Records drawn from a dataset
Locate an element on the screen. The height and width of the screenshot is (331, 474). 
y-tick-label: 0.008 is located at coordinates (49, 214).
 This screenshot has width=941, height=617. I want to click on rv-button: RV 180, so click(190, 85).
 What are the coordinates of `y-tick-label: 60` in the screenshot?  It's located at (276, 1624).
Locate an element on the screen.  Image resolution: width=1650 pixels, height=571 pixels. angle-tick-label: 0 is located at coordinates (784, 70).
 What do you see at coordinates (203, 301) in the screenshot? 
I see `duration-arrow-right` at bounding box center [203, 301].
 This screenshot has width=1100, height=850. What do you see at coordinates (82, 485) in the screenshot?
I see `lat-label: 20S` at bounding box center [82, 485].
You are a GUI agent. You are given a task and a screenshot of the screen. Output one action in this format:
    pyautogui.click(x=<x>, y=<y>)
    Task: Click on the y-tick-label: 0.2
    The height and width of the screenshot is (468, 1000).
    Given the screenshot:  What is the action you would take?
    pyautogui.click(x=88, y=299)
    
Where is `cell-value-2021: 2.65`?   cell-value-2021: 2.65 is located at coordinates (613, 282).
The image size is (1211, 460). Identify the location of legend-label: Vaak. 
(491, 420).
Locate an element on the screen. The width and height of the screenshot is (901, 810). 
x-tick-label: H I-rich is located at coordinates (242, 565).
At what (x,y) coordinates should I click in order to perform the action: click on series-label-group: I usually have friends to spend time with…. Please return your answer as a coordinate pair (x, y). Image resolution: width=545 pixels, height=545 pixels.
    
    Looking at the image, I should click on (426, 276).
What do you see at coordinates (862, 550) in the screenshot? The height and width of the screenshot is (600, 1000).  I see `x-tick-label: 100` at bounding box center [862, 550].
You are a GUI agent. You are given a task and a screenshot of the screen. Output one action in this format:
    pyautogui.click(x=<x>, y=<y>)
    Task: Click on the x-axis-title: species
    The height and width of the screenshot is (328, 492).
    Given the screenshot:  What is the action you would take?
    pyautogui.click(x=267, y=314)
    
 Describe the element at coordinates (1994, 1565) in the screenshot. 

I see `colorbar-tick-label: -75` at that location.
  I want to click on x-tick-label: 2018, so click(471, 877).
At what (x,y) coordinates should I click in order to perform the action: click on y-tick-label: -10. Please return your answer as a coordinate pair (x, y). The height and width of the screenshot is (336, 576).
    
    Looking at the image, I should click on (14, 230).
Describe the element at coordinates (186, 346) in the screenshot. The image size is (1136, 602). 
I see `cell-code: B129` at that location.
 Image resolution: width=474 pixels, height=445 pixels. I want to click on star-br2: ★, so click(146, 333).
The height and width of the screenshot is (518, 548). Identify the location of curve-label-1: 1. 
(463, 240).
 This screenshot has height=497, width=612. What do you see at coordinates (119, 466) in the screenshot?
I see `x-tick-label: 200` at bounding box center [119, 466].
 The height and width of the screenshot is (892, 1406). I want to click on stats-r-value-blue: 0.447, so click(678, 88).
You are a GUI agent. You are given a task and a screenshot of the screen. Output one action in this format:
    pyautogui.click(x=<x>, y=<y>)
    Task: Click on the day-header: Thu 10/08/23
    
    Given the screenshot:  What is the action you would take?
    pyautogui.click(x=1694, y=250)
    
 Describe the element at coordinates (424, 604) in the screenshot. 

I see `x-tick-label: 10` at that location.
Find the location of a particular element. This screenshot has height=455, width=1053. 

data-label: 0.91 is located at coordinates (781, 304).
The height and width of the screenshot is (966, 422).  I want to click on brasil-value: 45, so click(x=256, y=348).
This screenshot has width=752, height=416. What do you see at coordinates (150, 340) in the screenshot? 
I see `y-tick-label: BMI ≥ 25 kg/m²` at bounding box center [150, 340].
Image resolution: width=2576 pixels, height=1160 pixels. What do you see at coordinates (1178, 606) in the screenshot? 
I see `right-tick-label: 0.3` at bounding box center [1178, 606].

_PROBLEM DESCRIPTION_: Arrange the material above, from its first line up to and including the line containing "center [82, 485].", as a Markdown table with the columns Row and Line, numbering each line and omitting blank lines.

_SOLUTION_:
| Row | Line |
|---|---|
| 1 | Locate an element on the screen. The height and width of the screenshot is (331, 474).  |
| 2 | y-tick-label: 0.008 is located at coordinates (49, 214). |
| 3 |  This screenshot has width=941, height=617. I want to click on rv-button: RV 180, so click(190, 85). |
| 4 |  What are the coordinates of `y-tick-label: 60` in the screenshot?  It's located at (276, 1624). |
| 5 | Locate an element on the screen.  Image resolution: width=1650 pixels, height=571 pixels. angle-tick-label: 0 is located at coordinates (784, 70). |
| 6 |  What do you see at coordinates (203, 301) in the screenshot?  |
| 7 | I see `duration-arrow-right` at bounding box center [203, 301]. |
| 8 |  This screenshot has width=1100, height=850. What do you see at coordinates (82, 485) in the screenshot? |
| 9 | I see `lat-label: 20S` at bounding box center [82, 485]. |